— Required task —
Rewrite the rows below as a JSON list of strings with one string per line, leaving out blank lines.

:: Rows

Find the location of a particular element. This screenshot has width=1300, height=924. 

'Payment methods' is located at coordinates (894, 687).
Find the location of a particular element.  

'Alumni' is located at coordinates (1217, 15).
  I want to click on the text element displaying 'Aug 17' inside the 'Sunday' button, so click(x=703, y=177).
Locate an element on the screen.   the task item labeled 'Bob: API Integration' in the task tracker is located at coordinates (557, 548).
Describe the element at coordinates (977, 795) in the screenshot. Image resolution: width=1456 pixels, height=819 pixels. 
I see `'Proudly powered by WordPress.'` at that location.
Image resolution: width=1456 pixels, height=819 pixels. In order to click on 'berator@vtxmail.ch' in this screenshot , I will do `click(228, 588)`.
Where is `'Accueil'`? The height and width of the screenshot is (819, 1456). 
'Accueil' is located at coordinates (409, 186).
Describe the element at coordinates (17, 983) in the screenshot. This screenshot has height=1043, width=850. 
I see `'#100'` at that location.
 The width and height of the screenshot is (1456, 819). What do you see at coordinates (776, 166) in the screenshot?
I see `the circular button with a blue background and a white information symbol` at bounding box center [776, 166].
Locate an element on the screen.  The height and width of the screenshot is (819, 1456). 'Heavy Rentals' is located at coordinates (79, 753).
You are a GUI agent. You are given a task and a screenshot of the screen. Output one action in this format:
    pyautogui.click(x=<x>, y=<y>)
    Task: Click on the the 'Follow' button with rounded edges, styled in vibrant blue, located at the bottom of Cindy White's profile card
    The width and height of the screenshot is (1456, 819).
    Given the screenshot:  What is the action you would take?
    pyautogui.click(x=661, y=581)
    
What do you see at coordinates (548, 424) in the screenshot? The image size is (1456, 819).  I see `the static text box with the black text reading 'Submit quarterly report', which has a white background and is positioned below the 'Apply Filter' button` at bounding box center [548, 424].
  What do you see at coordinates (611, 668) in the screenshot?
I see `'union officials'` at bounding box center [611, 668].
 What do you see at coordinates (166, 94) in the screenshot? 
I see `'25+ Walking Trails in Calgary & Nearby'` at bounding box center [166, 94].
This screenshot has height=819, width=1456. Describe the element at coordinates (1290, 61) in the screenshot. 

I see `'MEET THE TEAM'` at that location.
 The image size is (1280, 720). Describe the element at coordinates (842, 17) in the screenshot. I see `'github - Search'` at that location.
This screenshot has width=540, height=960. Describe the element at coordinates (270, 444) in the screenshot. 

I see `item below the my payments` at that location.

::::

— Full answer —
[
  "Find the location of a particular element. This screenshot has width=1300, height=924. ",
  "'Payment methods' is located at coordinates (894, 687).",
  "Find the location of a particular element.  ",
  "'Alumni' is located at coordinates (1217, 15).",
  "  I want to click on the text element displaying 'Aug 17' inside the 'Sunday' button, so click(x=703, y=177).",
  "Locate an element on the screen.   the task item labeled 'Bob: API Integration' in the task tracker is located at coordinates (557, 548).",
  "Describe the element at coordinates (977, 795) in the screenshot. Image resolution: width=1456 pixels, height=819 pixels. ",
  "I see `'Proudly powered by WordPress.'` at that location.",
  "Image resolution: width=1456 pixels, height=819 pixels. In order to click on 'berator@vtxmail.ch' in this screenshot , I will do `click(228, 588)`.",
  "Where is `'Accueil'`? The height and width of the screenshot is (819, 1456). ",
  "'Accueil' is located at coordinates (409, 186).",
  "Describe the element at coordinates (17, 983) in the screenshot. This screenshot has height=1043, width=850. ",
  "I see `'#100'` at that location.",
  " The width and height of the screenshot is (1456, 819). What do you see at coordinates (776, 166) in the screenshot?",
  "I see `the circular button with a blue background and a white information symbol` at bounding box center [776, 166].",
  "Locate an element on the screen.  The height and width of the screenshot is (819, 1456). 'Heavy Rentals' is located at coordinates (79, 753).",
  "You are a GUI agent. You are given a task and a screenshot of the screen. Output one action in this format:",
  "    pyautogui.click(x=<x>, y=<y>)",
  "    Task: Click on the the 'Follow' button with rounded edges, styled in vibrant blue, located at the bottom of Cindy White's profile card",
  "    The width and height of the screenshot is (1456, 819).",
  "    Given the screenshot:  What is the action you would take?",
  "    pyautogui.click(x=661, y=581)",
  "What do you see at coordinates (548, 424) in the screenshot? The image size is (1456, 819).  I see `the static text box with the black text reading 'Submit quarterly report', which has a white background and is positioned below the 'Apply Filter' button` at bounding box center [548, 424].",
  "  What do you see at coordinates (611, 668) in the screenshot?",
  "I see `'union officials'` at bounding box center [611, 668].",
  " What do you see at coordinates (166, 94) in the screenshot? ",
  "I see `'25+ Walking Trails in Calgary & Nearby'` at bounding box center [166, 94].",
  "This screenshot has height=819, width=1456. Describe the element at coordinates (1290, 61) in the screenshot. ",
  "I see `'MEET THE TEAM'` at that location.",
  " The image size is (1280, 720). Describe the element at coordinates (842, 17) in the screenshot. I see `'github - Search'` at that location.",
  "This screenshot has width=540, height=960. Describe the element at coordinates (270, 444) in the screenshot. ",
  "I see `item below the my payments` at that location."
]